● **Reading text**

Recently a friend sent me a YouTube video from the Climate Town channel called Who Actually Controls Gas Prices? I must say that the guy in the video is accurate on most of the issues. He assigns cause and effect where it belongs.
However, near the end of the video, he complained that after the Covid-19 pandemic and subsequent stay-at-home orders crashed oil prices, oil companies stopped drilling. He said that they would rather withhold production to make more money.
Outside of the irony of a climate change activist complaining that not enough oil is being produced to keep prices low, he got this part mostly wrong. Although the charge has often been leveled at oil companies over the past couple of years, after the Covid-19 crash the number of rigs drilling for oil steadily increased.
A year after the crash, the rig count had risen by over 50%. Two years later, it had doubled. And after two and a half years, the rig count had more than tripled from the levels of the crash.
So, contrary to the claims, oil companies were definitely drilling. But the nugget of truth is that they weren’t ramping up drilling as fast as they had in the past. They didn’t get back to pre-Covid levels, for a very simple reason. They had been burned multiple times over the past decade by over-drilling and causing prices to crash.

● **Dataset content**
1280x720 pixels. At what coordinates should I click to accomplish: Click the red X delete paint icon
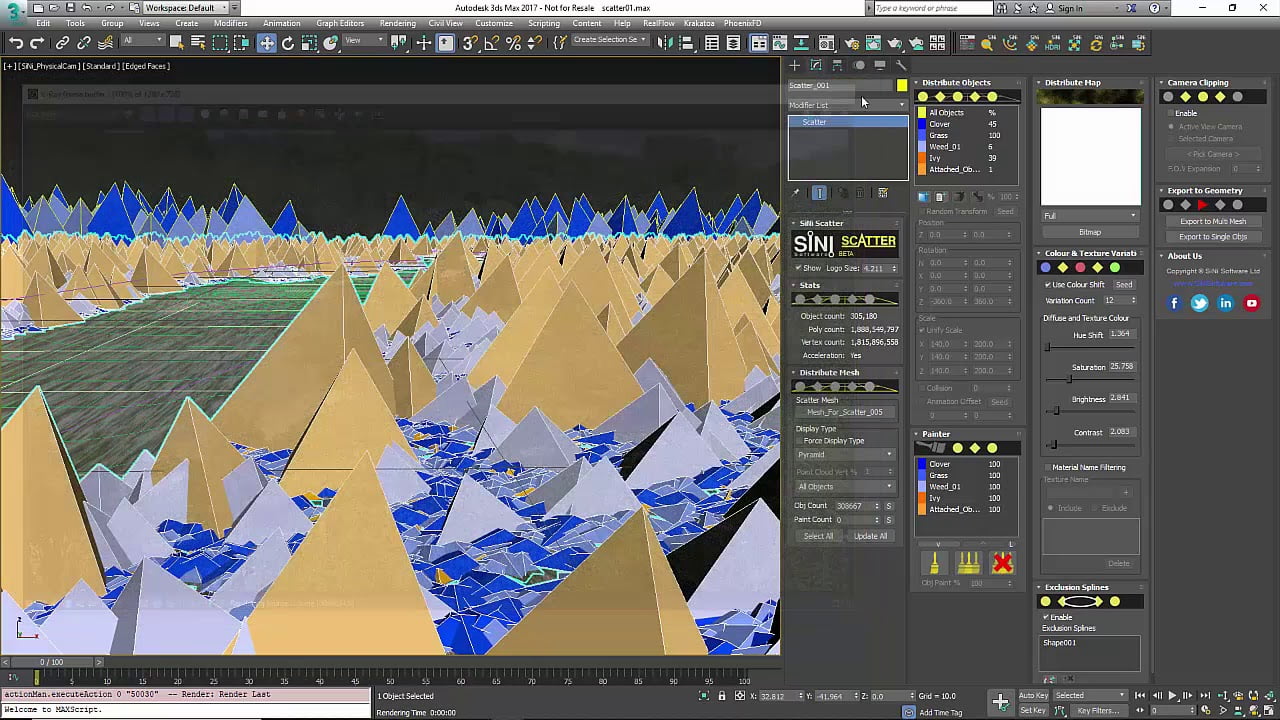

● **Your assignment**
Please say whether each statement agrees with the oil drilling article, answering yes or no and quoting the deciding words. 1. The number of rigs drilling for oil fell steadily after the Covid-19 crash. 2. Two years after the crash, the rig count had doubled. 3. Oil companies brought drilling back to pre-Covid levels. The listing comes from a separate source and has no connection to the oil drilling article.

● **Output for this task**
1. No: "after the Covid-19 crash the number of rigs drilling for oil steadily increased."
2. Yes: "Two years later, it had doubled."
3. No: "They didn’t get back to pre-Covid levels"